▸ **Selected text**:
- - -
We all know about the epidemic of gun violence in this country. The Brady Center to Prevent Gun Violence has a new campaign, "End Family Fire" that highlights the fact that eight children are killed or injured every day by guns kept in the home. And, despite the intense focus on it during the 2016 campaign, the corporate-inspired opioid crisis continues largely unabated. But the Trump administration has bizarrely exposed the apparent widespread epidemic of white-collar crime, especially brazen tax evasion among the wealthy in this country.
The trial of Paul Manafort is just one of the many items that appeared this week that forces on white-collar crime. In that trial, documents indicate that Paul Manafort evaded paying taxes on the nearly $60 million that he made from working in Ukraine. In addition, he also lied on his taxes about the foreign accounts he held in Cyprus, accounts from which he paid for his lavish lifestyle. In addition, Rick Gates admitted embezzling hundreds of thousands from Manafort, money he presumably did not pay taxes on either, as well as abetting Manafort in the tax avoidance scheme. In addition, they both conspired to falsify documents in order to obtain millions of dollars in bank loans.
In addition to Manafort and Gates, whose actions dominated the news, we also learned that Michael Cohen is now being investigated for tax fraud. Cohen reportedly under-reported hundreds of thousands of dollars he made from his taxi medallion business. Investigators were also looking into whether he also falsified documents in order to obtain other bank loans.
- - -
▸ **Supplied data**:

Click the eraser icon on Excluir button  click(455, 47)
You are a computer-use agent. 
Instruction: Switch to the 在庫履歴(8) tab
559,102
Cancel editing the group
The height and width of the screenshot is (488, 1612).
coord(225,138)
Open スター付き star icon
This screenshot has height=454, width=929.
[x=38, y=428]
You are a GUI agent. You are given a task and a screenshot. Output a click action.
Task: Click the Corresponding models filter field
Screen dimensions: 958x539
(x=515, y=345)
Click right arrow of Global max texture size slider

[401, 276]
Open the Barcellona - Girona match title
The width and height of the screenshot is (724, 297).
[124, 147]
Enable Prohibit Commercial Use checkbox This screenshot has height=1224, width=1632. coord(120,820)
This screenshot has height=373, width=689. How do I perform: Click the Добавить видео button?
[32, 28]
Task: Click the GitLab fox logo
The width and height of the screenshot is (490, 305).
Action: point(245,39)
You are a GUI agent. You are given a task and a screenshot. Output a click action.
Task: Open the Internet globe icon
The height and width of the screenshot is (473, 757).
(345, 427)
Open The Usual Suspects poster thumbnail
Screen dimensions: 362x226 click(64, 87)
- - -
▸ **Tasks to complete**:
(A) Copy the passage on white-collar crime starting at "The trial of" and ending at "in bank loans.", swapping "Cyprus" for "Switzerland".
(B) Summarize the passage on white-collar crime in three sentences.
The listing can be set aside, since nothing here depends on it.

▸ **Solutions to the exercise**:
(A)
The trial of Paul Manafort is just one of the many items that appeared this week that forces on white-collar crime. In that trial, documents indicate that Paul Manafort evaded paying taxes on the nearly $60 million that he made from working in Ukraine. In addition, he also lied on his taxes about the foreign accounts he held in Switzerland, accounts from which he paid for his lavish lifestyle. In addition, Rick Gates admitted embezzling hundreds of thousands from Manafort, money he presumably did not pay taxes on either, as well as abetting Manafort in the tax avoidance scheme. In addition, they both conspired to falsify documents in order to obtain millions of dollars in bank loans.

(B) Beyond the epidemics of gun violence and opioids, the Trump administration has exposed an apparent widespread epidemic of white-collar crime, especially tax evasion among the wealthy. Documents in Paul Manafort's trial indicate that he evaded taxes on nearly $60 million from his work in Ukraine and lied about foreign accounts in Cyprus, while Rick Gates admitted embezzling from him and helping with the tax scheme. Michael Cohen is also being investigated for tax fraud over income from his taxi medallion business.